__DESCRIPTION OF THE TASK__.
Your answer should be one number, the count of lines in the entries holding the word "agent".

__SOURCE MATERIAL__.

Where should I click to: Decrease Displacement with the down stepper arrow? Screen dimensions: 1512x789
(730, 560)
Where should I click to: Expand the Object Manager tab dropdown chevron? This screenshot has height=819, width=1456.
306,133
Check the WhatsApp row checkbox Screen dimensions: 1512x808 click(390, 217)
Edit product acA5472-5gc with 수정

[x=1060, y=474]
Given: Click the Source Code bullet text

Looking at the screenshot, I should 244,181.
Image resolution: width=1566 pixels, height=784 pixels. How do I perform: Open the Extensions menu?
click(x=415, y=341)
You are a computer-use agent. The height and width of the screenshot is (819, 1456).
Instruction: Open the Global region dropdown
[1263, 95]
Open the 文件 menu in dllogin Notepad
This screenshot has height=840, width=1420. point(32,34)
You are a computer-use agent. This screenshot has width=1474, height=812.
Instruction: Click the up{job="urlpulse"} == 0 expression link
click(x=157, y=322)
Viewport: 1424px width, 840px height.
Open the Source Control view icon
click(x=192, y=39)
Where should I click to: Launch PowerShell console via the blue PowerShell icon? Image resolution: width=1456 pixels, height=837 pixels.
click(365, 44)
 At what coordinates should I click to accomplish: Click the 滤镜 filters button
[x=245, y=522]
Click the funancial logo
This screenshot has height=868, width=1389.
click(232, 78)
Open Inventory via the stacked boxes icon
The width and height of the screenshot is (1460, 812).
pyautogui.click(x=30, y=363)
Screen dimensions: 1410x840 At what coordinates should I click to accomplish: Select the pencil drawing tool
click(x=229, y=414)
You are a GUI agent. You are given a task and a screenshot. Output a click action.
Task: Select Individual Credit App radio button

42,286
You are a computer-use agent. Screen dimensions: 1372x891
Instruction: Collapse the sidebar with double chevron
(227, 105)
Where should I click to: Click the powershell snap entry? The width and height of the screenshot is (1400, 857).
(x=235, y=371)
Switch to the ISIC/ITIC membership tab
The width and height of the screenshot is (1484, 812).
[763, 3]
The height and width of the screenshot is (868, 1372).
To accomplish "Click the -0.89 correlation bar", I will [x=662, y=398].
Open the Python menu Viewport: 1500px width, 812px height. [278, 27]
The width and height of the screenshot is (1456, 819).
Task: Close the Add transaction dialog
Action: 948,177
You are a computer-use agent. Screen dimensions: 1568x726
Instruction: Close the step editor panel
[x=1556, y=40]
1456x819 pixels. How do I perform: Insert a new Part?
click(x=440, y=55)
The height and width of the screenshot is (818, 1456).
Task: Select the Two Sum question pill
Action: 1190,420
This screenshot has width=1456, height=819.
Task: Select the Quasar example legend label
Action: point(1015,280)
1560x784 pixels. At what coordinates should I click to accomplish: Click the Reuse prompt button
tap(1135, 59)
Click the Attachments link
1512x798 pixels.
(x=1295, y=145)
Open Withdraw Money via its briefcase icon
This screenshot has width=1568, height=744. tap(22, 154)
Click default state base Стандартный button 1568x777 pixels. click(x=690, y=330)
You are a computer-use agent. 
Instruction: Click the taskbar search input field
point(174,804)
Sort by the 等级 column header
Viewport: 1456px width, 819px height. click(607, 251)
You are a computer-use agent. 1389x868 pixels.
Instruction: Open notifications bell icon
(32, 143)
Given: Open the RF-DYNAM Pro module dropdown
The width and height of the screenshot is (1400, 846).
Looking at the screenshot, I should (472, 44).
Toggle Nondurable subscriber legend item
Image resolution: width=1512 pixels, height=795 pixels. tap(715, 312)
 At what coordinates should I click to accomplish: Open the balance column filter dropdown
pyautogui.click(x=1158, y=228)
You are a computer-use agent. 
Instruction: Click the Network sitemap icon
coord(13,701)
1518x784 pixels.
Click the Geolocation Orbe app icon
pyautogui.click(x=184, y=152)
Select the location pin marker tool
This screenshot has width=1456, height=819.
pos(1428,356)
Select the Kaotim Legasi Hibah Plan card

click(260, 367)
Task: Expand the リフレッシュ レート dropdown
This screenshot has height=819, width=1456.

__RESPONSE AREA__.
8